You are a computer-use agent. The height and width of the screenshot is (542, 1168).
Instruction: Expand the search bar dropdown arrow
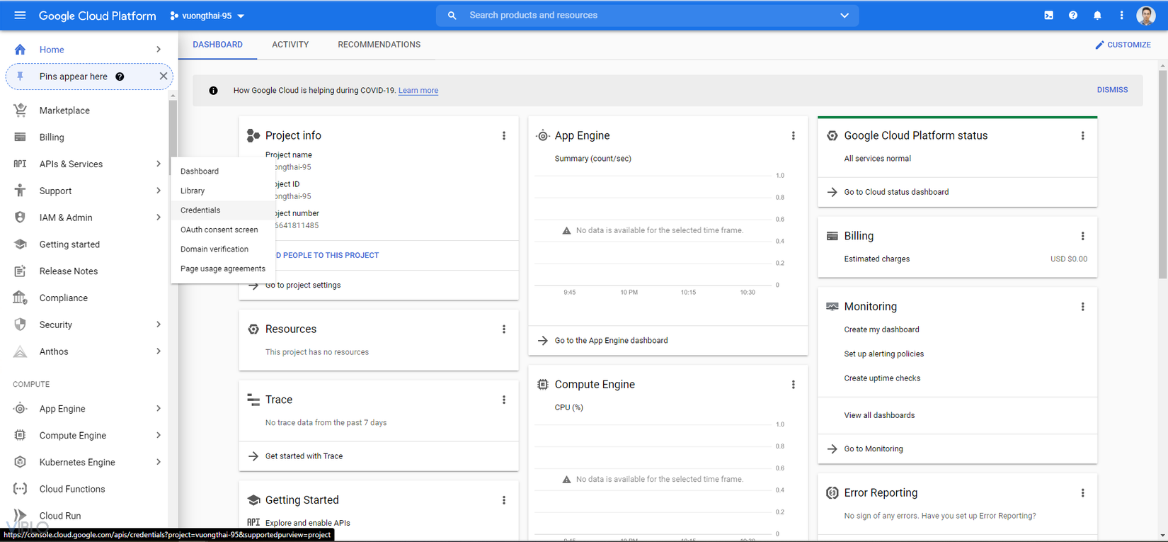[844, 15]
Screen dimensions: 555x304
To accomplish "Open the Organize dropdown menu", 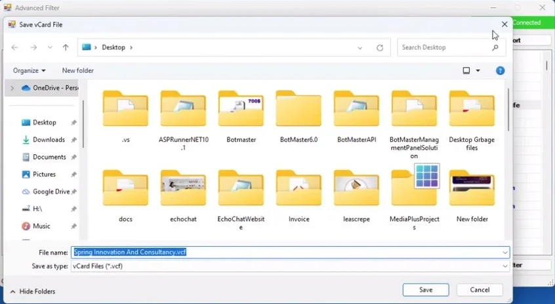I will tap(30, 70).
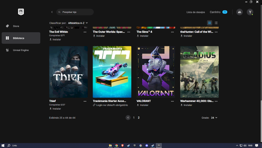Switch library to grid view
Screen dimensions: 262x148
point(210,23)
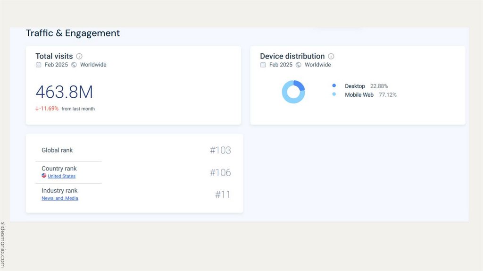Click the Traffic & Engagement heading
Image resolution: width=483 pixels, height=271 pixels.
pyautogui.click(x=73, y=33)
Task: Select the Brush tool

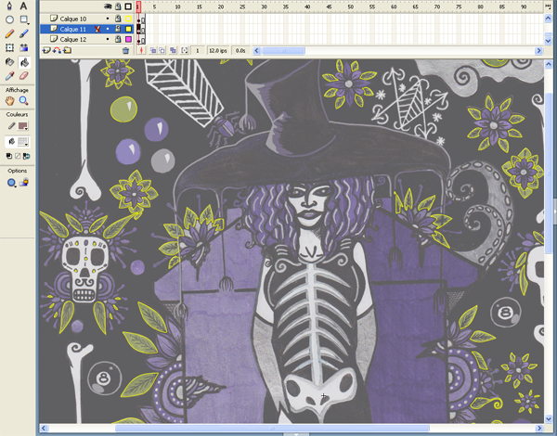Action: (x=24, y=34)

» Task requirements
Leave out any pictures and return exactly the lines from the beginning of the data through the line with "Screen dimensions: 555x304", inclusive.

» Task answer
You are a computer-use agent. The height and width of the screenshot is (542, 1168).
Instruction: Expand the search bar dropdown arrow
[844, 15]
Screen dimensions: 555x304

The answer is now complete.